WhatsApp im Auge behalten

Die weitere Entwicklung der App sollte auf alle Fälle aufmerksam beobachtet werden. Denn mit den ungebremst wachsenden Nutzerzahlen des Messengers steigt gerade auch im kommerziellen Sektor das Interesse an Marketing-Möglichkeiten mit WhatsApp. In welche Richtung es gehen könnte, wird zum Beispiel ganz aktuell hier skizziert. Spannend wird auf jeden Fall, wie Facebook die App weiterentwickeln wird, zum Beisepiel ob die bisher getrennt nebeneinander existierenden Kanäle Facebook und WhatsApp zukünftig miteinander verknüpft werden. Ich vermute, dass sich hier in den nächsten Jahren einige weitreichende Neuerungen geben wird, die das NGO-Campaigning beeinflussen wird.

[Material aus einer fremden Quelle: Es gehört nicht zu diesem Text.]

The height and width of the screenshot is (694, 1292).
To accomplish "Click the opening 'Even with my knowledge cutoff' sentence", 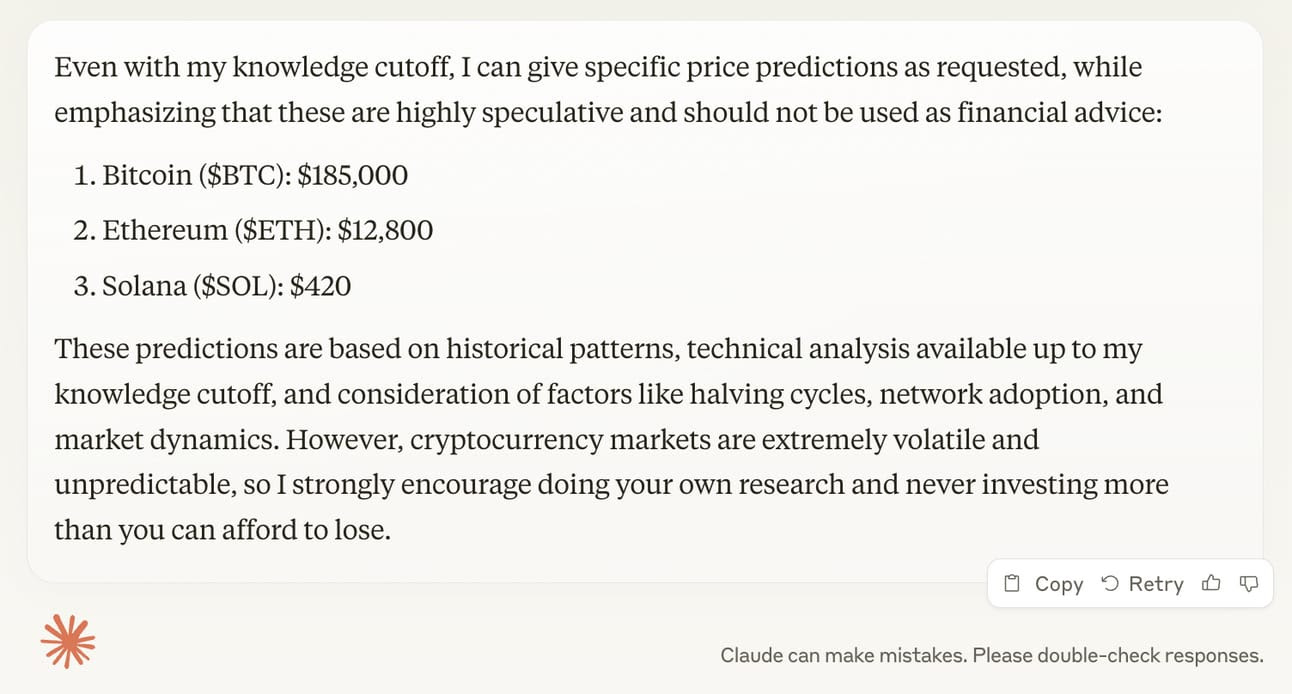I will pyautogui.click(x=608, y=90).
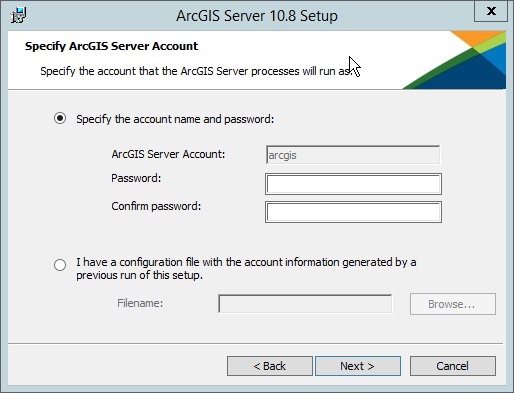The image size is (514, 393).
Task: Click the 'Confirm password:' label
Action: tap(156, 206)
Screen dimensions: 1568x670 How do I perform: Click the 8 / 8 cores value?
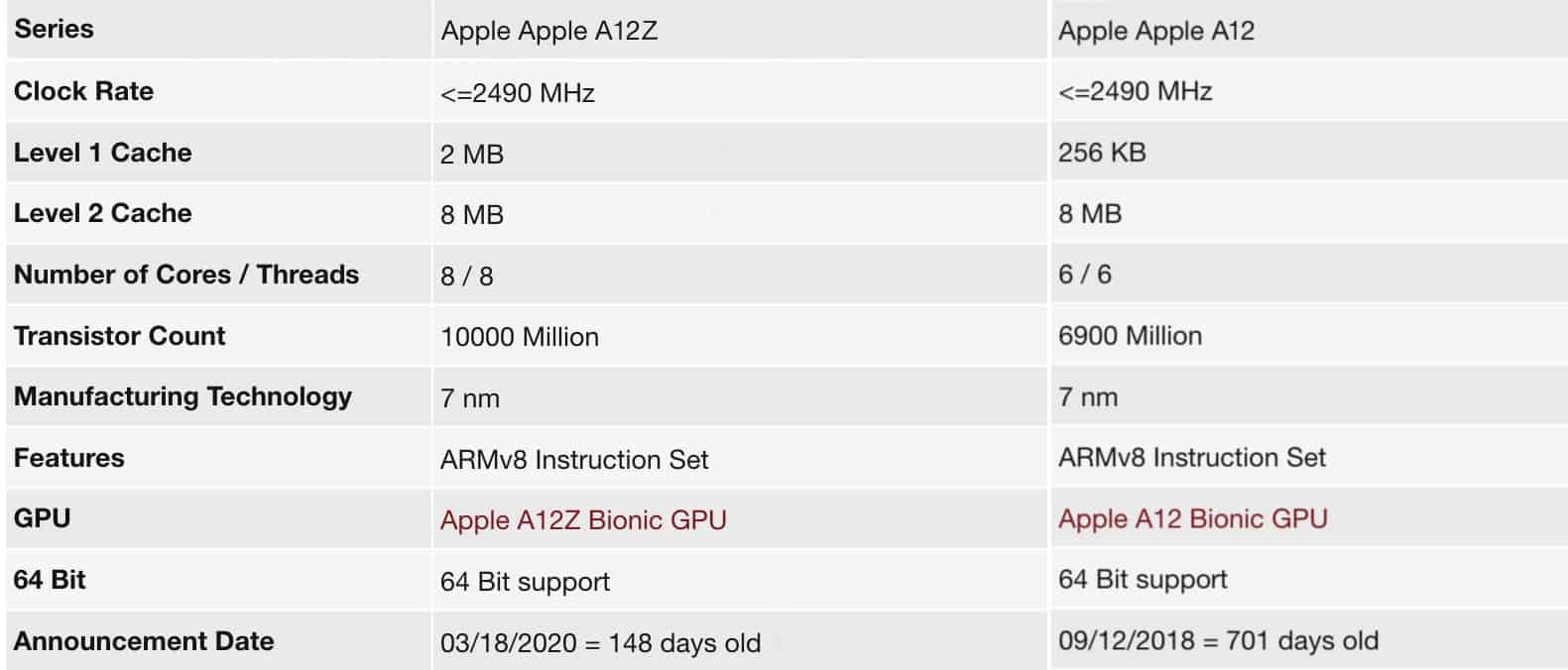click(x=466, y=277)
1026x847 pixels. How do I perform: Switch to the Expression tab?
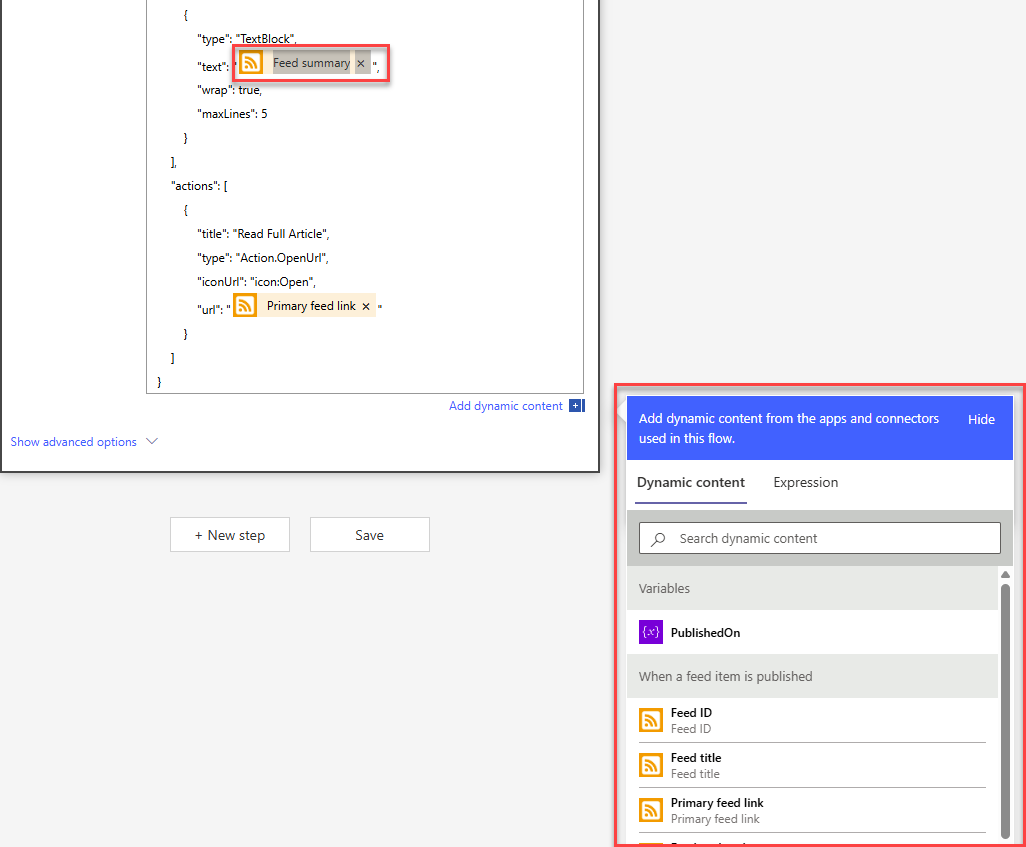805,482
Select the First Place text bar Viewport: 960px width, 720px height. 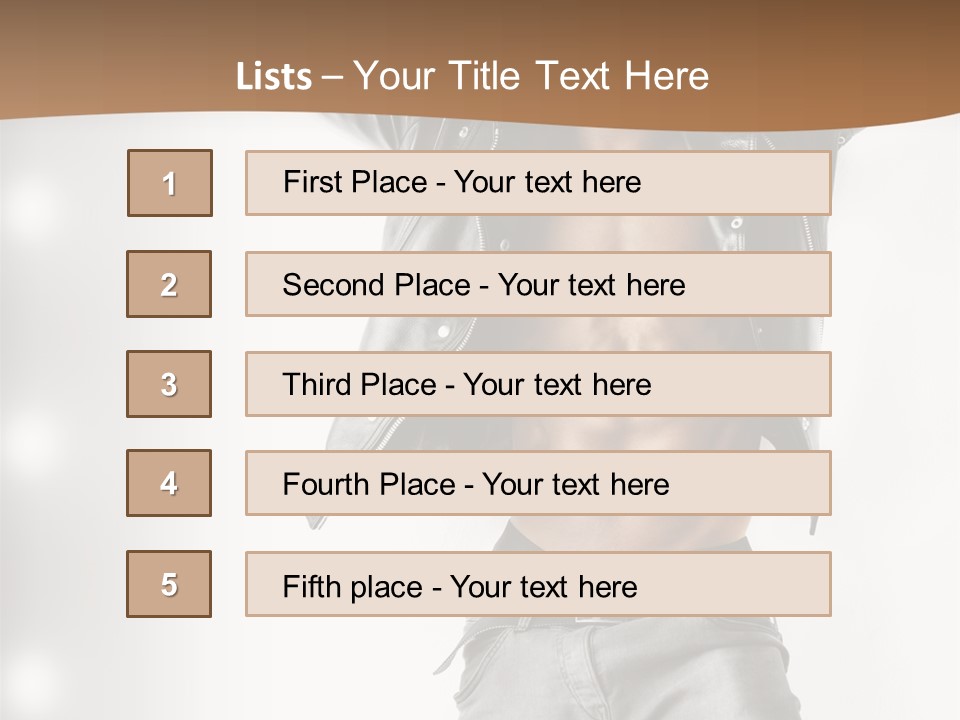click(538, 183)
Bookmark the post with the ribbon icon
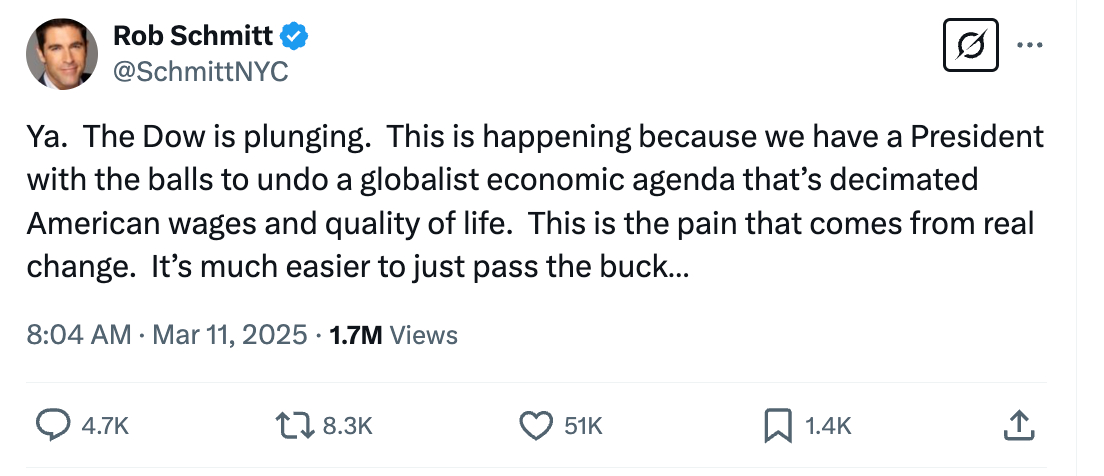The width and height of the screenshot is (1104, 476). (777, 426)
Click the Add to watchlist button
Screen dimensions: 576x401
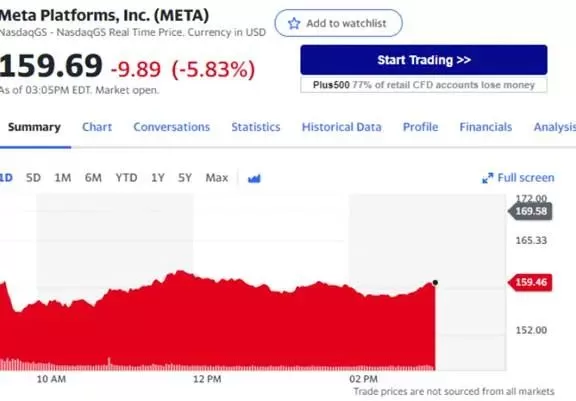tap(338, 23)
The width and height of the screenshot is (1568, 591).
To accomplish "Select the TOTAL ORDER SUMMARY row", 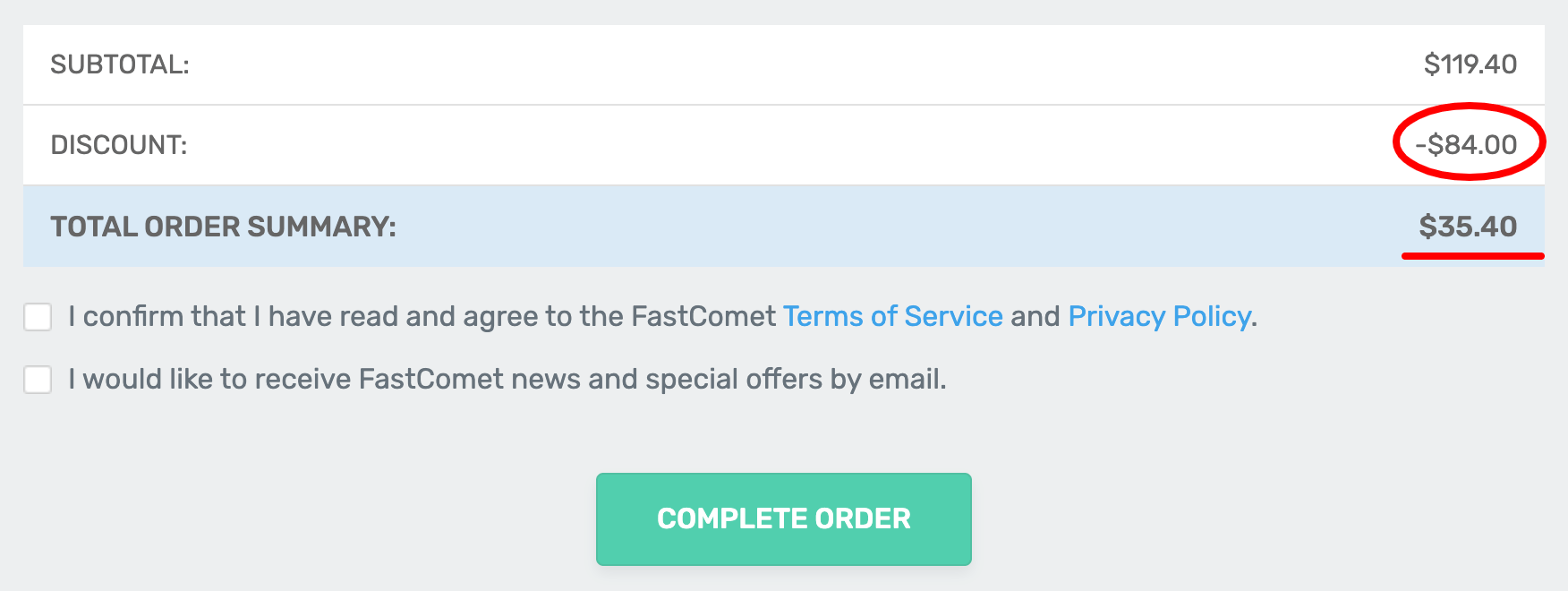I will (x=224, y=227).
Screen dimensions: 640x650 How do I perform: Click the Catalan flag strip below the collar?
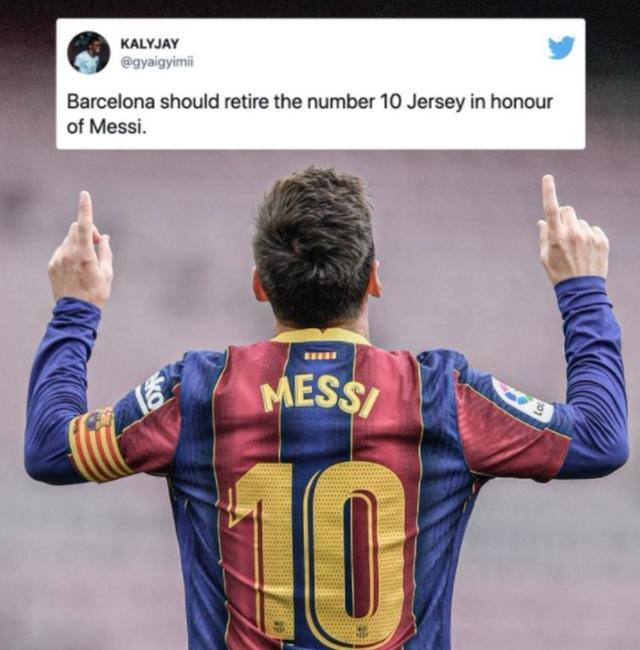click(x=320, y=356)
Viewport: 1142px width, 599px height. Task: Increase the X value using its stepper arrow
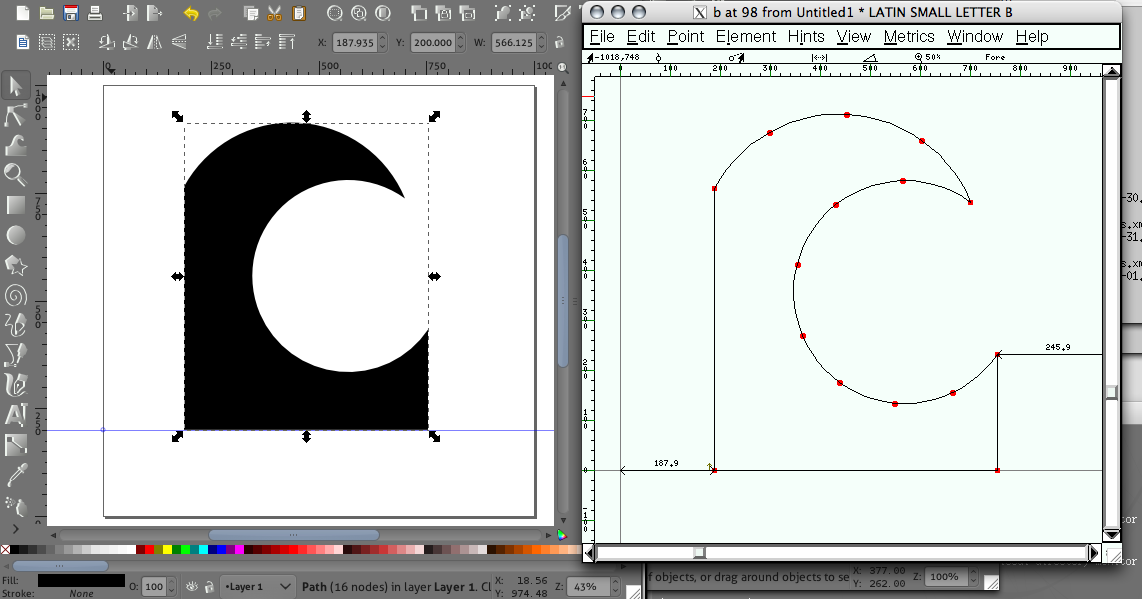pyautogui.click(x=382, y=38)
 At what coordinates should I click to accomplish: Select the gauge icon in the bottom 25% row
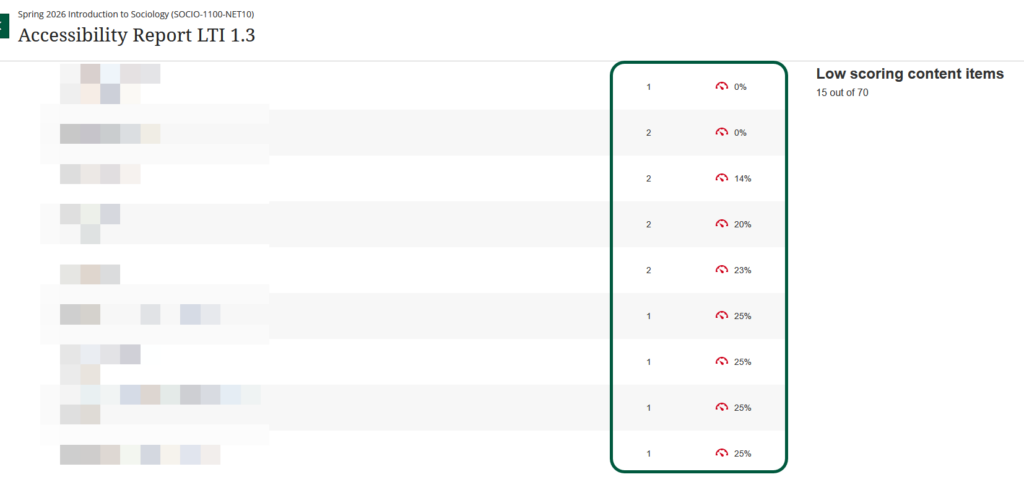pyautogui.click(x=721, y=453)
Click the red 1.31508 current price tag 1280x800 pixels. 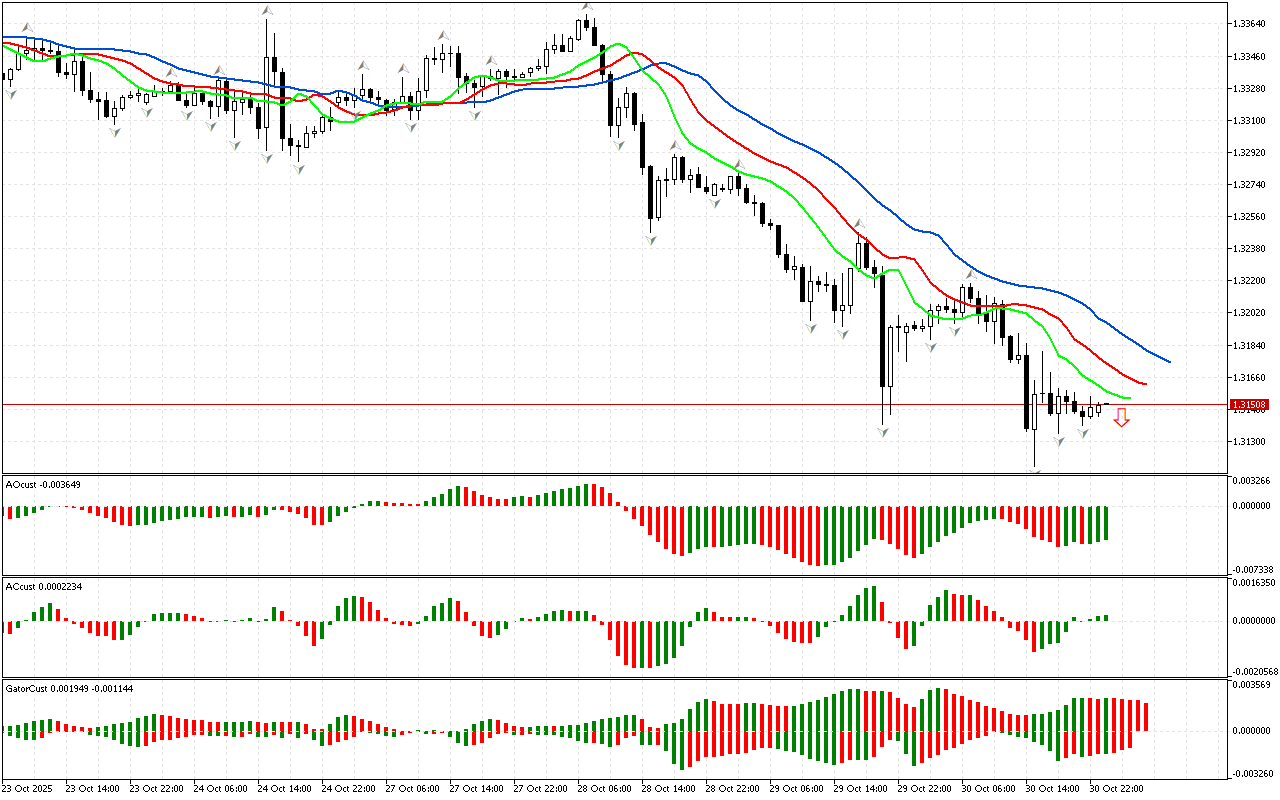point(1250,405)
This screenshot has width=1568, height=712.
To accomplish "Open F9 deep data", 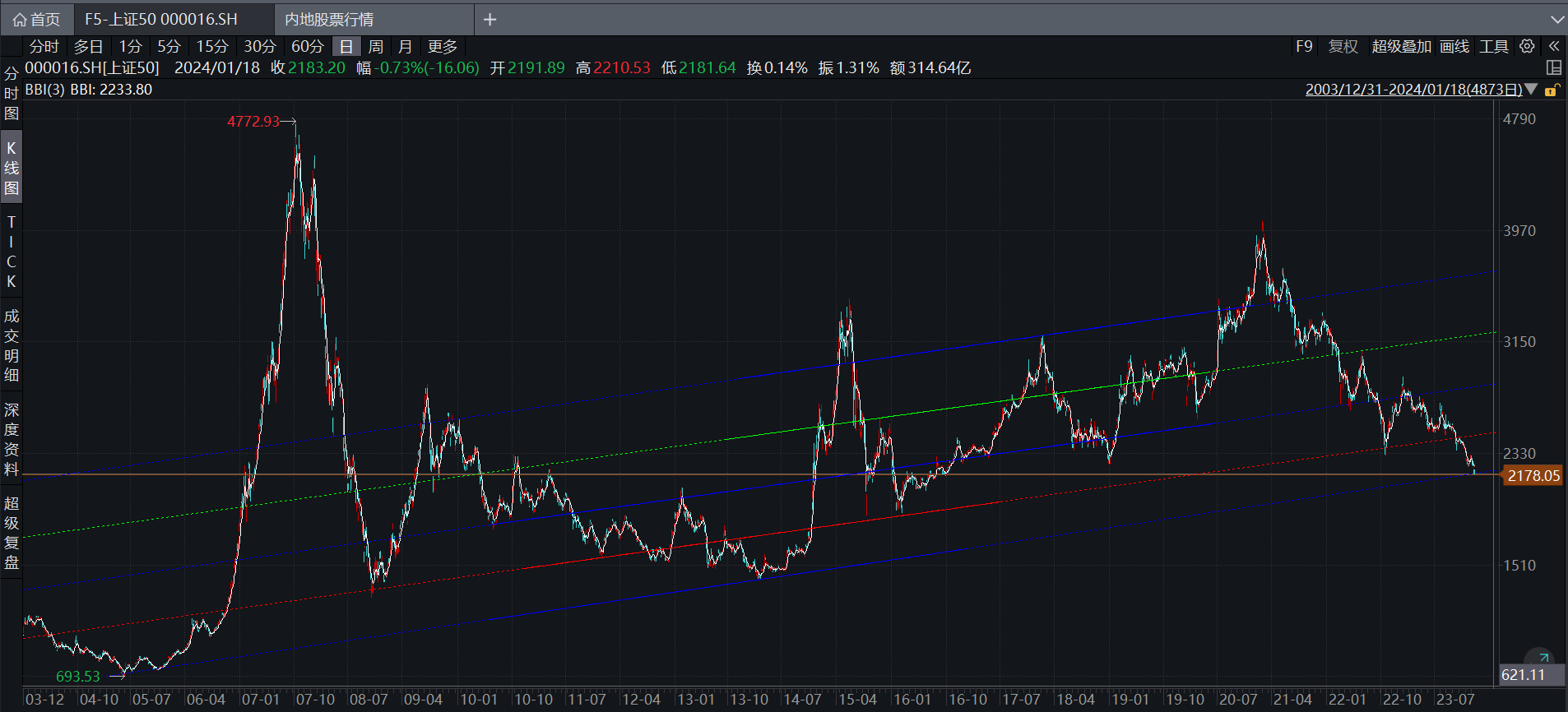I will pyautogui.click(x=1304, y=47).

Nikolai Miron ist Online-Campaigner beim Bund für Umwelt und Naturschutz Deutschland (BUND), mit über 500.000 Unterstützern und Mitgliedern einer der größten deutschen Umwelt-Verbände. Zuvor arbeitete er im Deutschen Bundestag und als PR-Berater für einen Think Tank.
Ein Interview mit ihm ist auch im aktuellen Fundraiser-Magazin 03-2015 zum Kommunikationsverhalten und der Mediennutzung von „Digital Natives“ nachzulesen.